Originally Posted by bikeboy23332 (Post 10923660)
if you used silicone on your pan gasket over filling by a quart will blow it out. keep it on full

no it won't, if you actually seal the pan properly. or if it's an FD3S with their shittastic pan and mount design.

7dust 01-05-12 09:54 AM

We DID have two turbo failures in the race prior to the last one.

One turbo lost a turbine fin only and the other one grenanded.

I think adding a half quart over full in addition to an oil pan baffle would be a good thing for us.

RotaryEvolution 01-05-12 09:59 AM


Originally Posted by 7dust (Post 10923980)
We DID have two turbo failures in the race prior to the last one.

One turbo lost a turbine fin only and the other one grenanded.

I think adding a half quart over full in addition to an oil pan baffle would be a good thing for us.

the grenaded turbo could have sent debris into the intercooler which laid dormant until it got sucked into the engine later. even if the engine appears to be running ok, whenever you have an issue with the cold side compressor a flush of the intercooler core isn't a bad idea. even small chips of aluminum can cause the gouging you found.

Regan 07-15-12 07:40 PM

man that looks like it hurt, how much was it putting down?

Brandon Robinson 09-11-12 09:19 PM

Too many RPM's can trash housings, though I have not seen what the damage looks like.

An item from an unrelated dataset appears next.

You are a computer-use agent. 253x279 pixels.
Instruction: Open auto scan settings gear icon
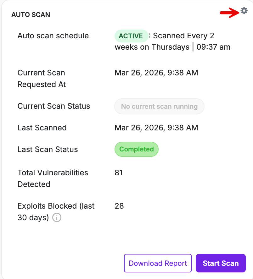[244, 11]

Knockers 09-13-12 09:25 PM


Originally Posted by Rx7_Nut13B (Post 10918752)
Scott said the thrust bearings didn't show heat stress or wearing so I don't think it was a end play issue.

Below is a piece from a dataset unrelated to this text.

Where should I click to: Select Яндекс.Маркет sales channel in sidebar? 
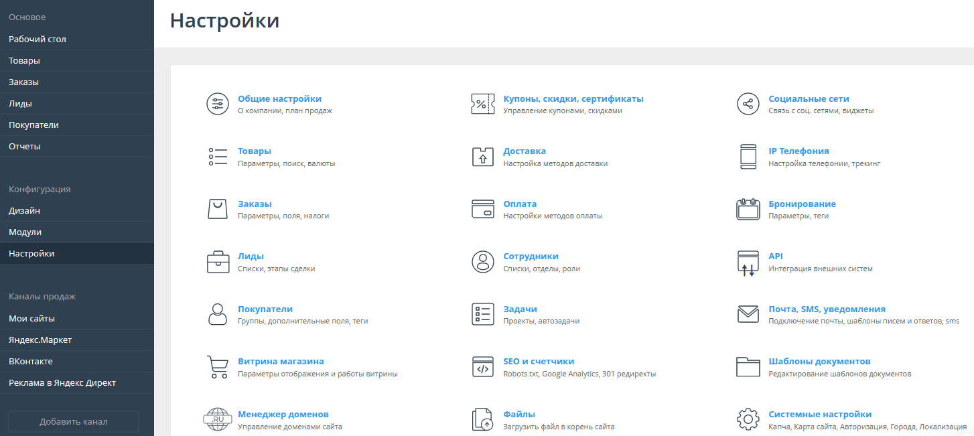tap(40, 340)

You forgot to say this engine was run in enduro racing with 16-24 hours (per race)of hard full turbo power running.

The mileage is way over 1000 miles but it still died early. This motor was build with alot of tired parts.

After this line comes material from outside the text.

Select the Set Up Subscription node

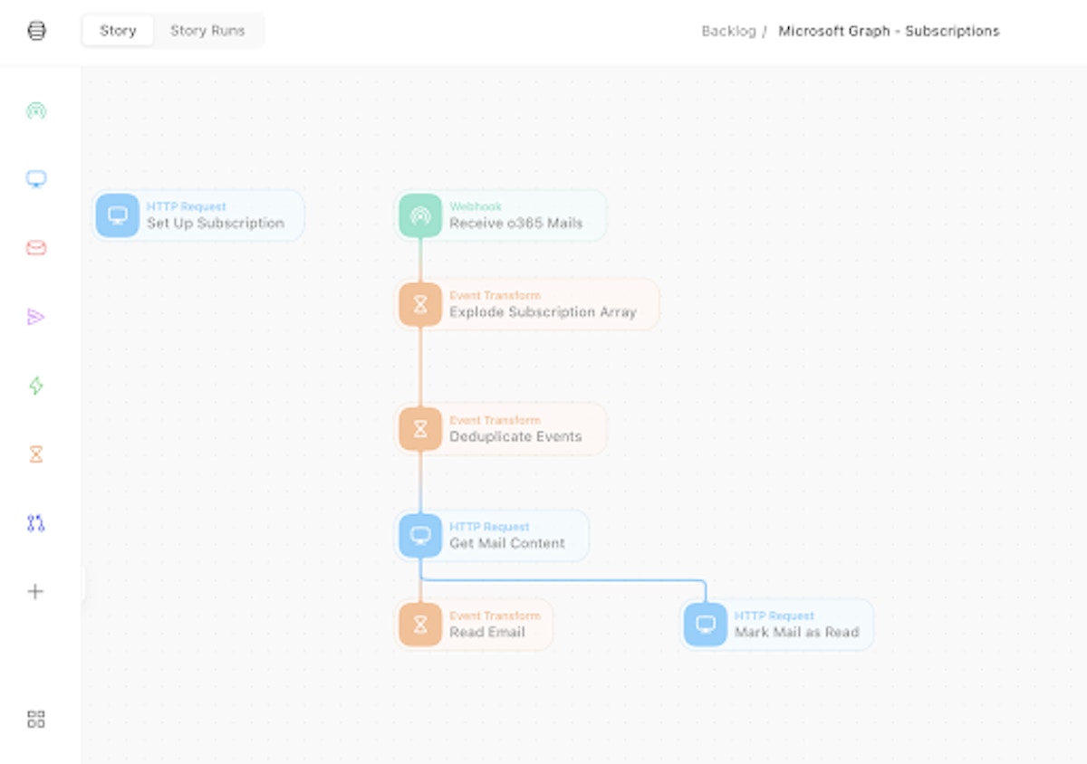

Feb race 225laps = 535.5 miles
Apr race 280laps = 700 miles
Jun race 267laps = 635.5 miles
Oct race 229laps = 545 miles
Dec race 223laps = 557.5 miles
Figuring the track run time at 70:40:58 almost 71 hours
Total = 2973.5 + a test-an-tune day that Scott bet it to death and it over heated when it blew the turbo water feed line.

You are having way too much fun with this car...

Brandon Robinson 10-31-12 08:22 PM

Thermo pellet failure??? I still look at the discoloration on the side irons. What did your oil pressure look like? I f'ed up on a porting job and cut in the wrong direction and fear wiping the oil off of the oil control rings, this post gives me nightmares.

Rx7_Nut13B 10-31-12 10:43 PM

Thermo pellet has been bypassed on all my engines.
This was a stock port motor.

We have all ready determined the cause of the failure was oil starvation.